Vitamin D and oral health
Vitamin D is a fat-soluble hormone with multiple functions, the main one being the regulation of calcium and phosphate levels in the body.[x] Without adequate vitamin D, the body absorbs no more than 10% to 15% of dietary calcium. With sufficient amounts of vitamin D available, the intestinal calcium absorption increases to 30% to 40%. Vitamin D is instrumental in facilitating intestinal calcium absorption, for the mineralisation of bones and teeth.[xi]
A recent study[xii] has shown that supplementing the diets of children under the age of 3 – at least in the autumn and winter – significantly reduced the risk of caries. A higher maternal intake of vitamin D during pregnancy is also associated with a lower risk of dental caries in children after birth.[xiii]
As well as dental caries, VDD has been associated with periodontal disease – including periodontitis and gingival inflammation. Studies have indicated that alveolar bone regeneration procedures performed in baseline VDD patients may be more prone to failure. Vitamin D deficiency may also be linked with certain oral cancers, and osteonecrosis of the jaw.[xiv]

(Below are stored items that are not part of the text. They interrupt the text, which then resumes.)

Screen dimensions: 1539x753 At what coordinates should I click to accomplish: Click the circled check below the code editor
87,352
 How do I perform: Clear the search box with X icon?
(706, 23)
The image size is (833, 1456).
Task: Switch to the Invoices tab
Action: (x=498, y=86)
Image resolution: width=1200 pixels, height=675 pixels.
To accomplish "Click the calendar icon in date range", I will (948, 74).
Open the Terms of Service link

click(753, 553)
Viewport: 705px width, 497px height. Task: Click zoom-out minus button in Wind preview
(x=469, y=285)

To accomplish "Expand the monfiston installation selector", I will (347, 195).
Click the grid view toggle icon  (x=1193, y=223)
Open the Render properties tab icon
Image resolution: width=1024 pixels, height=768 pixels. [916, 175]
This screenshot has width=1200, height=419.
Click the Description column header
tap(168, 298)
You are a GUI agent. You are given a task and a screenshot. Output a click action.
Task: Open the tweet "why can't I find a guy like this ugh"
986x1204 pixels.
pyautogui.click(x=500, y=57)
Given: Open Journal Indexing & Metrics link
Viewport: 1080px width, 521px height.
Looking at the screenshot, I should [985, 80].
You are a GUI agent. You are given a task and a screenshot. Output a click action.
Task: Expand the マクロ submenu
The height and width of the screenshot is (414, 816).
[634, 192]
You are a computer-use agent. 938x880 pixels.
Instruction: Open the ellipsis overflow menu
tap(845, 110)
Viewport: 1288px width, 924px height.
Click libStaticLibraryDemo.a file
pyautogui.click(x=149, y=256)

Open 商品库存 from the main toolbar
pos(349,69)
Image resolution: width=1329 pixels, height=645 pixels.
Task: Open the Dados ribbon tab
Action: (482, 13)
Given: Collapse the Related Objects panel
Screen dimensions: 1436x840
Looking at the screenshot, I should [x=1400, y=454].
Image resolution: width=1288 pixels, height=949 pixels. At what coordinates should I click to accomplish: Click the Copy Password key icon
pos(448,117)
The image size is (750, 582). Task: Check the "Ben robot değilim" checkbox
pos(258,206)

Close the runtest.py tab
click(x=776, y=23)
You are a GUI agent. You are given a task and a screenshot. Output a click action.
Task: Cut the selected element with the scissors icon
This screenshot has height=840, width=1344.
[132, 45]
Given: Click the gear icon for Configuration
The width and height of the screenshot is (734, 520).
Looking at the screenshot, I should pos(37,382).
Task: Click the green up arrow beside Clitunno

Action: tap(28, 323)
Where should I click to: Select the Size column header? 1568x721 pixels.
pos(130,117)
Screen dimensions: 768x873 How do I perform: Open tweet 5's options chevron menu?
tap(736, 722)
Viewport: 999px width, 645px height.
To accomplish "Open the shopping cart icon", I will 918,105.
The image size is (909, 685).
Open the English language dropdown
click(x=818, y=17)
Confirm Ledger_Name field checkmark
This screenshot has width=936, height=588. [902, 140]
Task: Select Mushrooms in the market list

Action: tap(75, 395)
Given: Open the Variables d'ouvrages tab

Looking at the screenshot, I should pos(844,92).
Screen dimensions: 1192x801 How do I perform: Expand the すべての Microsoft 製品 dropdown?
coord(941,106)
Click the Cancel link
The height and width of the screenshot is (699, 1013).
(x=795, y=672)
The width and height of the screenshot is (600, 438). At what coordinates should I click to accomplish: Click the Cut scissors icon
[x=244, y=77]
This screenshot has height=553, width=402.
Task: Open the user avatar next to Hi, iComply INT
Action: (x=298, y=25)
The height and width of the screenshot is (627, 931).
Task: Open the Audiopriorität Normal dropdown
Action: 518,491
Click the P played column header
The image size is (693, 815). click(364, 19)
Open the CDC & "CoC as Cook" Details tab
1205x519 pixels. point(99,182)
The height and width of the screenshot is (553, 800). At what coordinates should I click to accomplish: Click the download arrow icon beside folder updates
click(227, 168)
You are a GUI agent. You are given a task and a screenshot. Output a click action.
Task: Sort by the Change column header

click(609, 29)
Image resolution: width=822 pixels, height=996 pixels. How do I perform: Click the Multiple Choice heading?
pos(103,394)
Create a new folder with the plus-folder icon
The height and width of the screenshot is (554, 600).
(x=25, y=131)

VDD – nutrition and other factors
Vitamin D is obtained mainly from exposure to sunlight, but can also be absorbed through food or dietary supplements.[xv] The recommended daily dietary intake of 10μg/day is unlikely to be met by the average modern UK diet.[xvi] Although some cereals, plant milks and margarines are fortified with vitamin D, there are only a small number of foods naturally containing vitamin D. These include oily fish like salmon, mackerel and sardines – as well as egg yolks, red meat and liver.[xvii]
Food insecurity, combined with the relative costs of nutritious versus processed food, has led to an upsurge in common deficiencies in important nutrients. This has affected the systemic and oral health of people – particularly those living in low-income households – in the UK.[xviii] In 2022, almost 11,000 people in England were hospitalised with malnutrition and 405 children were treated for rickets – a disease caused by insufficient vitamin D and calcium, causing bones to fail to develop properly.[xix]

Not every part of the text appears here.